Ethische Kunstfeindschaft

 

Die ethische Kunstfeindschaft sieht bereits in der Existenz bestimmter Kunstgegenstände eine Bedrohung der Moral. Sie wirft der Kunst vor, dass sie jene Bande zersetze, die den Einzelnen in ein sinnvolles Ganzes eingliedern. Die Kunst kommt damit in Konflikt mit Familie und Freundschaft, Kommune und Staat. Am häufigsten ist dieser Typus gegen das Theater gerichtet. Cicero konstatiert einen Zusammenhang zwischen der Einführung neuer Formen von Musik und dem gesellschaftlichen Sittenverfall. 1678 musste das Hamburger Theater aufgrund von Vorwürfen der Immoralität geschlossen werden. Eine andere Variante findet sich bei Rousseau: Der Mensch kommt erst auf den Gedanken, Kunstwerke zu produzieren, wenn seine Sittlichkeit bereits zersetzt ist. Bei Plutarch sind die Kunstschaffenden körperlich untrainiert und deshalb ungeeignet für Kriegsdienste. Sie müssen deshalb Kriege fürchten, was sie zu zwangsläufig zu einer pazfistischen Ideologie führt, die die Wehrhaftigkeit des Staates untergräbt.
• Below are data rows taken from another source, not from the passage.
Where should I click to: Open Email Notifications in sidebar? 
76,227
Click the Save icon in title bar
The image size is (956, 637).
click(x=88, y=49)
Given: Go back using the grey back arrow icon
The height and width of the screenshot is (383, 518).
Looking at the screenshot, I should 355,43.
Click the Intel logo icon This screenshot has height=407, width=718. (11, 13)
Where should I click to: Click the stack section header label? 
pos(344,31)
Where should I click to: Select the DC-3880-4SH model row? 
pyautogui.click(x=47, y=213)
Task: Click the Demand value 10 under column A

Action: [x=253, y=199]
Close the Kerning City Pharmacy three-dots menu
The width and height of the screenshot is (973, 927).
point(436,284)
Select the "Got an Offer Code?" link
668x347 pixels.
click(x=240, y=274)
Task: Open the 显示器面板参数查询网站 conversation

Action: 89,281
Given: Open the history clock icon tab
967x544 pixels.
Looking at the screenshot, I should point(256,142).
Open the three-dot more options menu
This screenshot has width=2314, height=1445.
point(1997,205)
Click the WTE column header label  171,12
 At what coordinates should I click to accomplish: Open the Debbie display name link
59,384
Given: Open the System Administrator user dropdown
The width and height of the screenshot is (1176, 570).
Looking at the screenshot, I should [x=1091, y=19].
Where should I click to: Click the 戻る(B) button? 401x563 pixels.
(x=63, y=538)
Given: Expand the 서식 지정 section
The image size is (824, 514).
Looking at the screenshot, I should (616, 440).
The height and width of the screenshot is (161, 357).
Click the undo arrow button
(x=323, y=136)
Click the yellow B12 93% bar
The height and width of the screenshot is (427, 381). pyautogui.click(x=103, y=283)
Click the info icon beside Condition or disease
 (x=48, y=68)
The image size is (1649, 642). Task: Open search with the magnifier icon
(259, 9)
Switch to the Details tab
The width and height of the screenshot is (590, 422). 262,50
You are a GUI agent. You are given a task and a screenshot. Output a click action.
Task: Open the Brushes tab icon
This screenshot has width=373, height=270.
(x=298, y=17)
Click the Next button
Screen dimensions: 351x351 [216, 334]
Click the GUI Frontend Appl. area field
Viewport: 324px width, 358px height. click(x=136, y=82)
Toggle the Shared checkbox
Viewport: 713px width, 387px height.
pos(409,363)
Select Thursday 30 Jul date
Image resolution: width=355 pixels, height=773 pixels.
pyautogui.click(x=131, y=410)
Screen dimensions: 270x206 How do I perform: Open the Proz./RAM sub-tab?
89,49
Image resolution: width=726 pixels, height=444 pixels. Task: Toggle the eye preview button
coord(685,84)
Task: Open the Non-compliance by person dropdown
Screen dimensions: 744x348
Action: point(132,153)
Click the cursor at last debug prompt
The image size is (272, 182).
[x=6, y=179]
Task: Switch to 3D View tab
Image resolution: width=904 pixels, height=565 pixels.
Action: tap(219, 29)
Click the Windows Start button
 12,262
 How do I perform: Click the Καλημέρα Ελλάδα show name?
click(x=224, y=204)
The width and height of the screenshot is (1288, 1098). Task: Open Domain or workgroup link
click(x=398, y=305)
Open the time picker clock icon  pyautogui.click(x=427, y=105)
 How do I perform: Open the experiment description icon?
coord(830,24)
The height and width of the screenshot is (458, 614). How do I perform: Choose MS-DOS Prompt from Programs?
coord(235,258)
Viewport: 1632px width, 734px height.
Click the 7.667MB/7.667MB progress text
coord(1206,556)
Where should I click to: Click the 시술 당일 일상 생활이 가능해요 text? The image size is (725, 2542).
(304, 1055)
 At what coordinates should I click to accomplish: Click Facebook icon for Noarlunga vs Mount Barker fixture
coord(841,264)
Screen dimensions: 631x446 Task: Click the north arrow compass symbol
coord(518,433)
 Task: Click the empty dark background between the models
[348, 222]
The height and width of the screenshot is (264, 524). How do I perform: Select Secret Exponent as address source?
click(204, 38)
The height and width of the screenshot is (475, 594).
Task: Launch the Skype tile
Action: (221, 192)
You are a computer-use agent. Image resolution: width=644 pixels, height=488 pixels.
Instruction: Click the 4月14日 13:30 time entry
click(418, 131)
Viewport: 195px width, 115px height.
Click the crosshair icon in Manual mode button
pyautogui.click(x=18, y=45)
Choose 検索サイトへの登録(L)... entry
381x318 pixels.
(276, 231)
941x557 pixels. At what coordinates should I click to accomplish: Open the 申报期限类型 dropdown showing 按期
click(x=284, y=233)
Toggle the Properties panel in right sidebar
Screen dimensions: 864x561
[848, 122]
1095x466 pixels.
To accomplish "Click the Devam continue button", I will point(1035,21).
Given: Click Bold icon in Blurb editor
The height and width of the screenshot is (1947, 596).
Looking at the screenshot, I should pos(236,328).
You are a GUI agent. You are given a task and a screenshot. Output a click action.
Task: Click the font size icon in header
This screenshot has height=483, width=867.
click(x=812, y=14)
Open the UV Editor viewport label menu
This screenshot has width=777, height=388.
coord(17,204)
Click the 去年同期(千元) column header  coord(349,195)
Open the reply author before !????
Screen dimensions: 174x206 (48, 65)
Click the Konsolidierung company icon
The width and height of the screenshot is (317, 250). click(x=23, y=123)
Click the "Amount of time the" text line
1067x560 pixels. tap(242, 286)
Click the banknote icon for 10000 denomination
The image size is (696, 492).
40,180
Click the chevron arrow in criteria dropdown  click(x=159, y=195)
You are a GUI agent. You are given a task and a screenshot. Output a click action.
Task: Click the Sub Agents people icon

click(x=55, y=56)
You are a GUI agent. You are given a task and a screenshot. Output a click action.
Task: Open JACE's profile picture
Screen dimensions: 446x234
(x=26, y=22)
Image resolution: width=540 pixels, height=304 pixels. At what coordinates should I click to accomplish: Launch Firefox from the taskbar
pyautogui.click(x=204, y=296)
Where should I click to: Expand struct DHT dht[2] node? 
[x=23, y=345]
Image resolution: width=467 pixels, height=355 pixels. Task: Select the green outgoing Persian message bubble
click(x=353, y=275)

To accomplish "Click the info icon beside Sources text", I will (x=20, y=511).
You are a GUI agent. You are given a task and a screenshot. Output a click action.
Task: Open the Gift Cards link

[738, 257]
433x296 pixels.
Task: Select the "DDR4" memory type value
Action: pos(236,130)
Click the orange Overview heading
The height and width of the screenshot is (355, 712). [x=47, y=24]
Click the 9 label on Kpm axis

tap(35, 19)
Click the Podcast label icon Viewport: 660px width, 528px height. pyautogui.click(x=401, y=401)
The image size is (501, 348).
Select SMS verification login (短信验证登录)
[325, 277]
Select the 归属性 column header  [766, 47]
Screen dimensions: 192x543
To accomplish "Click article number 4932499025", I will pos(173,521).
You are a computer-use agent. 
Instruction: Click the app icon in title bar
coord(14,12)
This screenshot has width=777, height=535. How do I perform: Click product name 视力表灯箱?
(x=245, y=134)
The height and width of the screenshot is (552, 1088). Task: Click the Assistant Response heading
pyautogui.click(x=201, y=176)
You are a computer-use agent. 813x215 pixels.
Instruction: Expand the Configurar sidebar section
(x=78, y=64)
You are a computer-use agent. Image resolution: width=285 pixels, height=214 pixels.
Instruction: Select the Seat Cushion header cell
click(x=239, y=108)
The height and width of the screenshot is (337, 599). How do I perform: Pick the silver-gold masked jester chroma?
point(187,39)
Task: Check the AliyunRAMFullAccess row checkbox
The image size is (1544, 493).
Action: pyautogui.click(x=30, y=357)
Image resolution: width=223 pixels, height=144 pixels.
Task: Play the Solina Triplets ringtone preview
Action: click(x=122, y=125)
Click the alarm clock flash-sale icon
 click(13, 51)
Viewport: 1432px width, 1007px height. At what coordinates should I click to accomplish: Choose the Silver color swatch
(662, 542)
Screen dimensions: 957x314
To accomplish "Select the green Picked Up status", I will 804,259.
Und für Levinas führt der Kunstgenuss zur Auflösung der Gemeinschaft; Kunstgenuss ist für ihn feige, selbstgerecht, unsozial und isolierend.

 

 

 Psychohygienische Kunstfeindschaft

 

Die psychohygienische Kunstfeindschaft versteht die Kunst entweder als Advokaten untergeordneter Elemente der Psyche oder als äußerliche Störung des Funktionierens eines wesentlichen Seelenteiles. Dazu gehört das Argument, das Kunstwerk zerstreue die Aufmerksamkeit, indem es sie auf sich ziehe und von Wichtigerem ablenke. Für Meister Eckhart verhindert die Anwesenheit von Bildern die völlige Präsenz Gottes in der Seele. Der Platz, der vom Bild eingenommen wird, bleibt für Gott versperrt. Aber nur wer sich Gott ganz hingibt, darf Erlösung erwarten. Für Pascal verdeckt die Zerstreuung durch die Kunst Gefühle der Leere und der Nichtswürdigkeit. Und für Levinas ist die Kunst ein Zaubermittel, das zur Besessenheit führt, und Besessenheit ist nichts anderes als jener Zustand, in dem die Ordnung des Ich sich auflöst und der Mensch deswegen dem Wahnsinn verfällt.